___ Materials provided

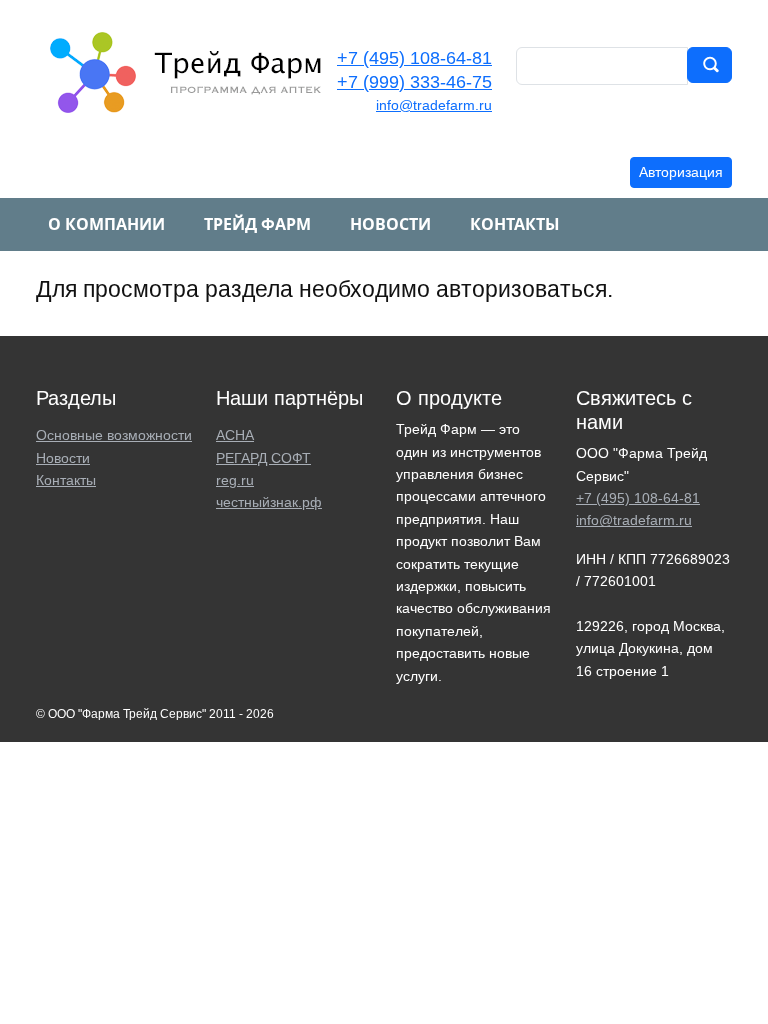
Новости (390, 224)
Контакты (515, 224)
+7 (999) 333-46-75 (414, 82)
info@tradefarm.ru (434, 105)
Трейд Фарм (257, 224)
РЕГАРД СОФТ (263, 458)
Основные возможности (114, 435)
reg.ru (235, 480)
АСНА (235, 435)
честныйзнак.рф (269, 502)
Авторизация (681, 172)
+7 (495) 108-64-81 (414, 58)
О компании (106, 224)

______

What you have to do:
Set down each line of the material exactly and skip every image.

Result for this exercise:
Новости (390, 224)
Контакты (515, 224)
+7 (999) 333-46-75 (414, 82)
info@tradefarm.ru (434, 105)
Трейд Фарм (257, 224)
РЕГАРД СОФТ (263, 458)
Основные возможности (114, 435)
reg.ru (235, 480)
АСНА (235, 435)
честныйзнак.рф (269, 502)
Авторизация (681, 172)
+7 (495) 108-64-81 (414, 58)
О компании (106, 224)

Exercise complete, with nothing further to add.